One of your greatest areas of concern should be to teach teachers how to explain the Gospel clearly to children. They should not ask kids, “Who wants to go to heaven?” or “Who wants to ask Jesus to be their special friend?” Expressions like this may be viewed as bringing the Gospel to the level of children, but they end up mis-stating what Scripture says about how we come to Christ.
Teachers need to be given materials that are Gospel-rich. The Jesus Story Book Bible is a great resource for teachers. I made sure each department in our church had at least one copy of this wonderful book. (By the way, when we dedicated children, I gave the parents a copy). There are some very good curricula available such as The Gospel Project. Both of these will help your teachers state the gospel clearly. We need to remember: there is no such thing as a children’s version of the Gospel.
Finally, beware of teaching materials that assume that the children of your church are all little Jesus-followers. Until they understand and accept the Gospel on their own, they are lost. Cuteness, sincerity, being good, and things like memorizing Scripture do not necessarily mean a child has been converted. Rather than use curricula that teaches kids about living out the Fruit of the Spirit (as an example) it is better to use materials that focus on God and his works, using the great stories of the Bible, taught in a way that is appropriate to the age, building on past knowledge, so that children will know that God is, that they are separated from him because of their sin, that they need a Savior, and that their hope of a right relationship with him is through faith in what that Savior did. That is the message that saves.

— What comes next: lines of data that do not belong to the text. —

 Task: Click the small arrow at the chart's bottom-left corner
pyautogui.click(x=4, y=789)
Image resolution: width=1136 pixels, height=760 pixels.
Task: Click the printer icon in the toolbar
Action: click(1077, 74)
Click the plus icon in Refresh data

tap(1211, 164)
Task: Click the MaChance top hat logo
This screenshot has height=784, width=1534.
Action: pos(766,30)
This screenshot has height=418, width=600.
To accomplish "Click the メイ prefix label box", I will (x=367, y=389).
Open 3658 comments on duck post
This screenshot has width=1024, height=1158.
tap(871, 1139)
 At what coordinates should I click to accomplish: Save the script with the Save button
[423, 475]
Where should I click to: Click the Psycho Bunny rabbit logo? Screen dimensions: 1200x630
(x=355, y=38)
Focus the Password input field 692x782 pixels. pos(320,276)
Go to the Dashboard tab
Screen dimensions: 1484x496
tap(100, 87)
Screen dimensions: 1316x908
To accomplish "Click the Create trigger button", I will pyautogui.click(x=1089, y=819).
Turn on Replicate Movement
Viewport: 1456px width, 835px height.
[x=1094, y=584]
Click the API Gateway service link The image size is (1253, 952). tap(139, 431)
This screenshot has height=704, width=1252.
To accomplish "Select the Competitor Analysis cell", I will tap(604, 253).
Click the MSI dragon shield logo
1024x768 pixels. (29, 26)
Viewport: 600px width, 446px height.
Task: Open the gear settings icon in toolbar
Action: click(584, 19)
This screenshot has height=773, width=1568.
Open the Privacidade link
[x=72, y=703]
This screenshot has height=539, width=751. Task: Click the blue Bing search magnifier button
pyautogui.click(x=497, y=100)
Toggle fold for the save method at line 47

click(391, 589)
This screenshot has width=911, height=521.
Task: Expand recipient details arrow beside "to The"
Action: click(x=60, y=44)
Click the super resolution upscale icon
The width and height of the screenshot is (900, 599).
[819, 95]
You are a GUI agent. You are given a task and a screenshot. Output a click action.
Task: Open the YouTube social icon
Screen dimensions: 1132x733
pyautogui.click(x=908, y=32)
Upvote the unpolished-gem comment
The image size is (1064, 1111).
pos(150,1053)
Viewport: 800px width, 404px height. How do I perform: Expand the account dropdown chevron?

So let me ask: what is going on in your children’s departments? Are they being taught in a way that leads them to a sound understanding of Christ? Do they encounter doctrine (I didn’t focus on this one) or do your teachers depend on teaching tools that emphasize character? Do your teachers know how to explain the Gospel clearly, or do they take shortcuts that end up circumventing the heart of the Gospel?
You need to know the answers to those questions. You may encounter some resistance. You may not convince teachers that the phrases they’ve been using for years are not helpful to children. But here’s the bottom line: as someone entrusted with preserving sound teaching, have the same level of concern about preserving sound teaching to children (and teens, by the way) as you have for the adults you minister to.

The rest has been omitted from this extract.